Background

On 9 June 2025, Stepup (Sup) Pte. Ltd. (the “Organisation”) notified the Personal Data Protection Commission (the “Commission”) on a personal data breach after discovering that an unauthorised individual(s) had gained access to its database. Subsequently, personal data collected by the Organisation were exfiltrated and posted on the Organisation’s community channel in Discord on 7 June 2025 (the “Incident”).

The personal data collected by the Organisation were stored in cloud databases hosted in Singapore and the Organisation established that it had not secured its database tables adequately. The Row Level Security for the database tables was not properly configured, which allowed anyone with a public key to have viewing permissions for all tables. Consequently, the personal data stored within were exfiltrated and posted by the unauthorised individual(s).

The Incident affected the personal data of approximately 607 individuals including a combination of their names, email addresses and educational institutions.

After the Incident, the Organisation removed the public key configuration and configured Row Level Security with appropriate roles and permissions to prevent further unauthorised access as required under section 24 of the Personal Data Protection Act 2012 (the “PDPA”).

The Organisation did not have a data protection officer and did not develop and implement privacy policies as required to comply with sections 11 and 12 of the PDPA. The Organisation has since appointed a data protection officer and published this information and implemented the relevant privacy policies and processes.

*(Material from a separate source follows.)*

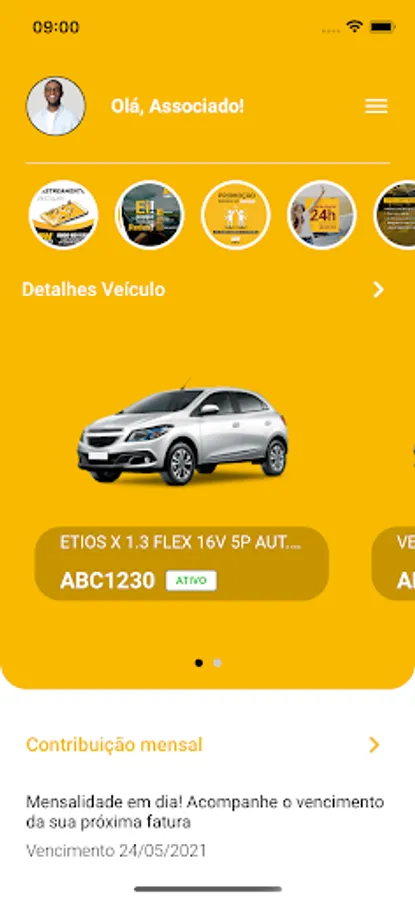This screenshot has width=415, height=900.
Task: Tap the Vencimento 24/05/2021 due date
Action: [116, 851]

The Organisation also collected, used and/or disclosed an individual’s personal data without notifying the individuals of the purpose(s) for which it intends to collect, use, or disclosure an individual’s personal data on or before such collection, use or disclosure of the personal data. The Organisation has since implemented steps to ensure that consent is obtained from the individuals, with the appropriate notification given on or before the consent is being obtained.

Voluntary Undertaking

Having considered the circumstances of the case, the Commission accepted a voluntary undertaking (the “Undertaking”) from the Organisation to improve its compliance with the PDPA. The Undertaking was executed on 18 February 2026.

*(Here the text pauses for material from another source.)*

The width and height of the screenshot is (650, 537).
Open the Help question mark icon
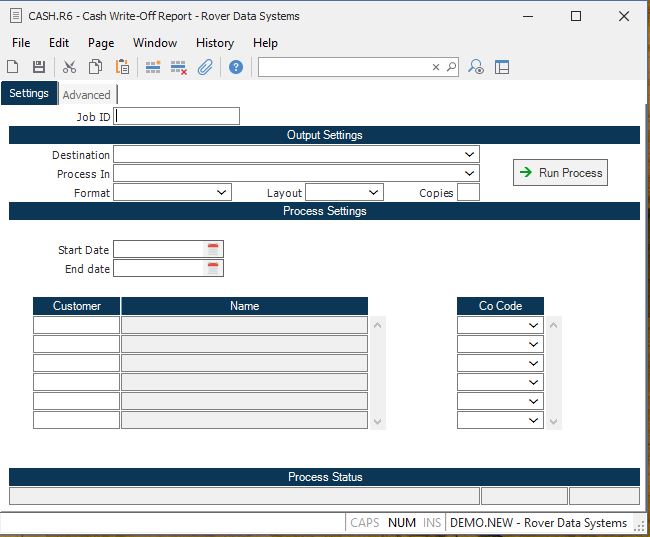(x=236, y=67)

As part of the Undertaking, the Organisation willl:

(a) Refrain from collecting, using or disclosing personal data about individuals unless (i) the individuals have given their consent under the PDPA after having being duly notified of the purposes as required or are deemed to have given their consent, or (ii) the disclosure of personal data falls within the exceptions provided for under section 17 read with the First and Second Schedules of the PDPA; and

(b) Take appropriate measures to ensure that the Organisation complies with its obligations under the PDPA for a period of not less than six months from the date of entering into this Undertaking.

If the Organisation fails to comply with any terms of the Undertaking, the Commission may issue a direction to ensure the Organisation’s compliance with the Undertaking.